Background: 1p/19q-codeleted anaplastic gliomas have variable clinical behavior. We have recently shown that the common 9p21.3 allelic loss is an independent prognostic factor in this tumor type. The aim of this study is to identify less frequent genomic copy number variations (CNVs) with clinical importance that may shed light on molecular oncogenesis of this tumor type.

Materials and methods: A cohort of 197 patients with anaplastic oligodendroglioma was collected as part of the French POLA network. Clinical, pathological, and molecular information was recorded. CNV analysis was performed using single-nucleotide polymorphism arrays. Computational biology and feature selection based on the random forests method were used to identify CNV events associated with overall survival and other clinical-pathological variables.

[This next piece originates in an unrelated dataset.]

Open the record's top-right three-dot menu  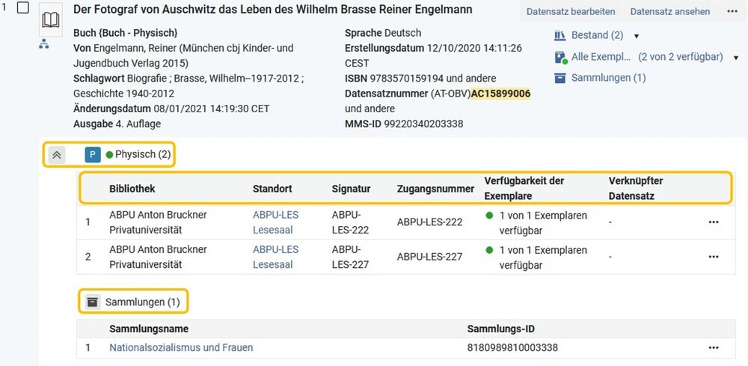[x=732, y=11]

Results: Recurrent chromosomal events were identified in chromosomes 4, 9, and 11. Forty-six focal amplification events and 22 focal deletion events were identified. Twenty-four focal CNV areas were associated with survival, and five of them were significantly associated with survival after multivariable analysis. Nine out of 24 CNV events were validated using an external cohort of The Cancer Genome Atlas. Five of the validated events contain a cancer-related gene or microRNA: CDKN2A deletion, SS18L1 amplification, RHOA/MIR191 copy-neutral loss of heterozygosity, FGFR3 amplification, and ARNT amplification. The CNV profile contributes to better survival prediction compared with clinical-based risk assessment.

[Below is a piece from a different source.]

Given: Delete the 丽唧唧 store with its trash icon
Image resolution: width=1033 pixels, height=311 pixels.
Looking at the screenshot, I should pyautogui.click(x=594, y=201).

Conclusion: Several recurrent CNV events, detected in anaplastic oligodendroglioma, enable better survival prediction. More importantly, they help in identifying potential genes for understanding oncogenesis and for personalized therapy.

Implications for practice: Genomic analysis of 197 anaplastic oligodendroglioma tumors reveals recurrent somatic copy number variation areas that may help in understanding oncogenesis and target identification for precision medicine. A machine learning multivariable model built using this genomic information enables better survival prediction.

Keywords: Genomics; Glioma; Machine learning; Oligodendroglioma; Survival.

Figure 1.

Copy number variation landscape. Landscape of recurrent deletions (A) and amplifications (B) identified by GISTIC.

Figure 2.

Chromosomal view of the copy number variation landscape.

Figure 3.

Multivariable random forest analysis. (A): Classification error as function of number of trees. (B): Relative importance measures of the variables associated with overall survival: VIMP (the reduction of prediction power by omitting a variable from the analysis) and average depth of the variables in the decision trees (smaller numbers represent variables closer to the tree root and thus greater influence on the classification). (C): Survival plots for nine of the variables with VIMP >0.005. Copy number variation coding is as follows. For amplifications: 0, normal; 1, gain; 2, high amplification. For deletions: 0, normal; 1, heterozygous deletion; 2, homozygous deletion. For copy‐neutral LOH: 0, normal; 1, LOH. Abbreviations: AMP, amplification; DEL, deletion; LOH, loss of heterozygosity; VIMP, variable importance.

Figure 4.

Nuclear atypia. (A): A case showing severe nuclear atypia with increased nuclear‐cytoplasmic ratio and enlarged and pleomorphic nuclei. (B): A case showing slightly irregular nuclei. (Hematoxylin and eosin, ×40.)